図5に示すように、スケール20aは、ガラス21の表面を覆い且つ光を透過させる保護層22を有する。この保護層22により、ガラス21の傷及び汚れが抑制される。例えば、保護層22はガラス又はプラスチックにより構成される。
【0022】
[第5の実施の形態]
次に、
図6を参照して、第5の実施の形態に係る光電式エンコーダについて説明する。第5の実施の形態は、スケール20bのみ第1〜第4の実施の形態と異なる。

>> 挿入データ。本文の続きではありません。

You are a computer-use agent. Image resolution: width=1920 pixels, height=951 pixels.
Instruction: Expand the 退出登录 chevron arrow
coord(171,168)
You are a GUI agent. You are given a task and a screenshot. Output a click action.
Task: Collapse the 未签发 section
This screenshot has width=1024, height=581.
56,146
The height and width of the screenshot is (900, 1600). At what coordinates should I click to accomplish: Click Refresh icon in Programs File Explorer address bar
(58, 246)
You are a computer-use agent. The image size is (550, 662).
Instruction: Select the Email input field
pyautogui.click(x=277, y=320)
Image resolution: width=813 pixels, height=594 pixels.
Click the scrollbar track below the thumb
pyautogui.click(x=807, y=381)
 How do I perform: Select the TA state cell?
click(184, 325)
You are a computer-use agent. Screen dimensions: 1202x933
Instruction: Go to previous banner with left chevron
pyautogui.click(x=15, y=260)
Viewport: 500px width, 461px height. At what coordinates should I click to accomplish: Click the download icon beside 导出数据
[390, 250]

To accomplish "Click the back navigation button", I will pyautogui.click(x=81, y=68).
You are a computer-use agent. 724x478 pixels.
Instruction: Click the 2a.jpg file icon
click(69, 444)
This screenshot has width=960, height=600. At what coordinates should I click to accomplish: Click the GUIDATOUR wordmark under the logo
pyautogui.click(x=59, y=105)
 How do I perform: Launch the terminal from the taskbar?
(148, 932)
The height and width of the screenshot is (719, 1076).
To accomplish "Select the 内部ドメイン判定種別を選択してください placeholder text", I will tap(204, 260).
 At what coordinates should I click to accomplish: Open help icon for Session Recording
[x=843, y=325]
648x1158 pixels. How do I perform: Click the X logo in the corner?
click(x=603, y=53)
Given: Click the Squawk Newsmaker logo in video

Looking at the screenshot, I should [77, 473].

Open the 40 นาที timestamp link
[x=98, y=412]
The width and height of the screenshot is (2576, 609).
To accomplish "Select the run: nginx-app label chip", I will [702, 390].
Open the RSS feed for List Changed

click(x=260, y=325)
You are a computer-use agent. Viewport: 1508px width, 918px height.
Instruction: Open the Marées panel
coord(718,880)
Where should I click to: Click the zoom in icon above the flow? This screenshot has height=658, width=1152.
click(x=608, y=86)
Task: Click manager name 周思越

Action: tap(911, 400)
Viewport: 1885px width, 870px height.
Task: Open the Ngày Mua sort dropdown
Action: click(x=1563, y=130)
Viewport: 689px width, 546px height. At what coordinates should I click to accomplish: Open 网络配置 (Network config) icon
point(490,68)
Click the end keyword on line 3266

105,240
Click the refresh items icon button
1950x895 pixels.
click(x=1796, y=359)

図6に示すように、スケール20bは、ガラス21の裏面に設けられ且つ光の反射を抑制する反射抑制層23を有する。この反射抑制層23により、一次回折光の回折効率は向上するため、回折光L2a、L2bの強度は第1の実施の形態よりも大きくできる。例えば、反射抑制層23はARコートにより構成される。
【0023】
[第6の実施の形態]
次に、
図7を参照して、第6の実施の形態に係る光電式エンコーダについて説明する。ここで、受光部40にて受光される検出対象の合成光L3b、L3c以外の光は、ノイズとなり、光電式エンコーダの測定精度を劣化させる。そこで、第6の実施の形態は、
図7に示すように第1の実施の形態の構成に加えて遮光部50を有する。遮光部50は、スケール20と偏光部30との間に設けられ、スケール20を透過した照射光L1a、L1b(0次回折光)を遮光する。これにより、受光部40での照射光L1a、L1b(0次回折光)の受光量は抑制されるため、第6の実施の形態は第1の実施の形態よりも測定精度を向上できる。
【0024】
[第7の実施の形態]
次に、
図8を参照して、第7の実施の形態に係る光電式エンコーダについて説明する。第7の実施の形態は、
図8に示すように第1の実施の形態の構成に加え、受光部60を有する。受光部60は、回折光L1aを受光して受光量S1aを計測し、回折光L1bを受光して受光量S1bを計測する。この受光部60に対応して、偏光部30cは、
図8に示すように、ミラー31a、31bの代わりに無偏光ビームスプリッタ36a、36bを有する。また、受光部60は、出力モニタ受光部61a、61bを有する。
【0025】
無偏光ビームスプリッタ36aは回折光L2aの一部を出力モニタ受光部61aに照射し、回折光L2aの残りを無偏光ビームスプリッタ33に照射する。無偏光ビームスプリッタ36bは回折光L2bの一部を出力モニタ受光部61bに照射し、回折光L2bの残りを無偏光ビームスプリッタ33に照射する。
【0026】
出力モニタ受光部61aは回折光L2aを受光して受光量S1aを計測し、出力モニタ受光部61bは回折光L2bを受光して受光量S1bを計測する。これら受光量S1a、S1bに基づき光源11の駆動電流は制御され、照明光L0(L1a、L1b)の光量は一定に制御される。
【0027】
[第8の実施の形態]
次に、
図9を参照して、第8の実施の形態に係る光電式エンコーダについて説明する。第8の実施の形態は、スケール20cのみ第1〜第7の実施の形態と異なる。上記実施の形態に係るスケール20、20a、20bは光を透過させるが、第8の実施の形態に係るスケール20cは光を反射させる。
【0028】
図9に示すように、スケール20cは、ガラス21の裏面に設けられ且つ光を反射させる反射層24を有する。ガラス21の表面から入射した照明光L1a、L1bは、ガラス21によって回折され、反射層24によって反射されて、回折光L2a、L2bとなる。反射層24は例えば金属により構成される。この場合、第1〜第7の実施形態で示した透過型光電式エンコーダとは異なり、反射型光電式エンコーダを構成することができる。
【0029】
以上、発明の実施の形態を説明したが、本発明はこれらに限定されるものではなく、発明の趣旨を逸脱しない範囲内において、種々の変更、追加等が可能である。例えば、本発明は、スケール20に2つのp偏光の照射光を照射する構成であってもよい。この場合、スケール20におけるs偏光の一次回折効率はp偏光の一次回折効率よりも小ければよい。
【符号の説明】
【0030】
10…照射部、 20、20a、20b、20c…スケール、 30、30a、30b、30c…偏光部、 40、60…受光部、 50…遮光部。